Thursday, August 28, 2008

Historic breakthroughs (contextualizing Obama's speech tonight)

Historic breakthroughs
August 28, 2008
(from L.A. Times)
Milestones for blacks in the U.S. Forty-five years to the day after the Rev. Martin Luther King Jr. gave his "I Have a Dream" speech, Sen. Barack Obama of Illinois will formally accept his party's nomination for president. Here are some key landmarks in African American political history:1847 Frederick Douglass, an escaped slave, launches an abolitionist newspaper called the North Star.

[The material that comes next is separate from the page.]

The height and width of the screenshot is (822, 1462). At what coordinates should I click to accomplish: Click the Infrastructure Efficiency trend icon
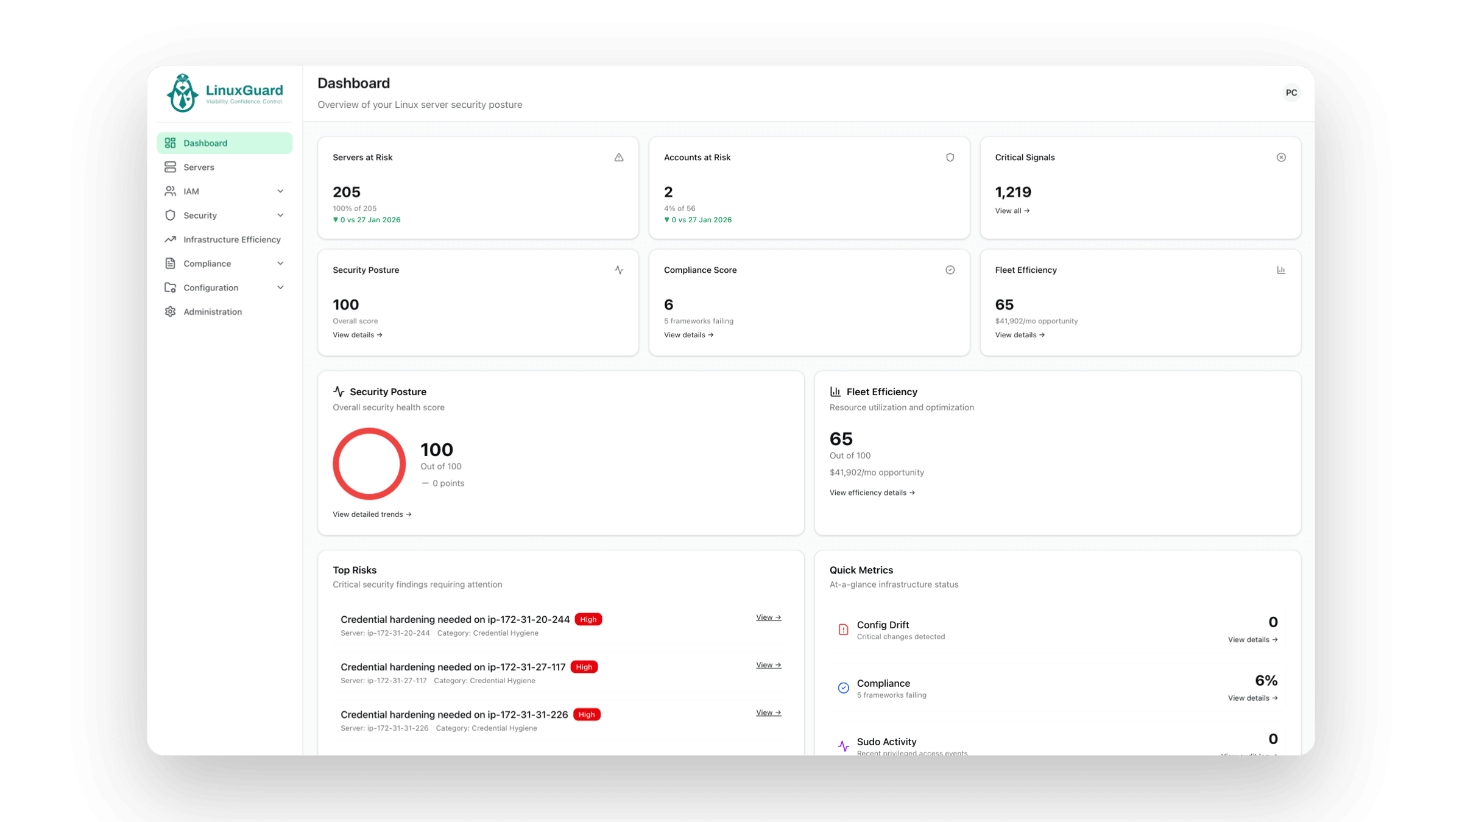click(x=171, y=239)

1857 The U.S. Supreme Court dismisses the appeal for freedom of a Missouri slave named Dred Scott because "Negroes, whether slaves or free, that is, men of the African race, are not citizens of the United States by the Constitution."

1863 President Lincoln issues the Emancipation Proclamation, a presidential order that frees slaves in states that were in rebellion against the federal government.

1866 The Civil Rights Act, which grants full citizenship to those born on U.S. soil (except Indians), is passed.
1870 Hiram Rhodes Revels of Mississippi is elected as the first African American U.S. senator. That same year, the 15th Amendment, which prohibits states from denying the right to vote because of race, is ratified.

1909 The National Assn. for the Advancement of Colored People, a civil rights organization, is formed by W.E.B. DuBois and others.

1954 The Supreme Court outlaws segregation in public schools in the Brown vs. Board of Education of Topeka, Kan., case.

1963 More than 200,000 people participate on the march on Washington and assemble at the Lincoln Memorial, where the Rev. Martin Luther King Jr. makes his famous "I Have a Dream" speech.

1965 President Lyndon Johnson issues an executive order that prohibits federal contractors from discriminating in hiring on the basis of race, color, religion, sex or national origin.

1967 Former NAACP attorney Thurgood Marshall is the first black justice appointed to the U.S. Supreme Court.

1989 L. Douglas Wilder of Virginia is the first African American to be elected as governor of a U.S. state.

1992 Carol Moseley Braun of Illinois becomes the first African American woman elected to the U.S. Senate.

2001 Colin Powell is the first African American appointed secretary of State.

2005 Condoleezza Rice becomes the first black woman to serve as secretary of State.

2008 Barack Obama becomes the first African American presidential nominee of a major party.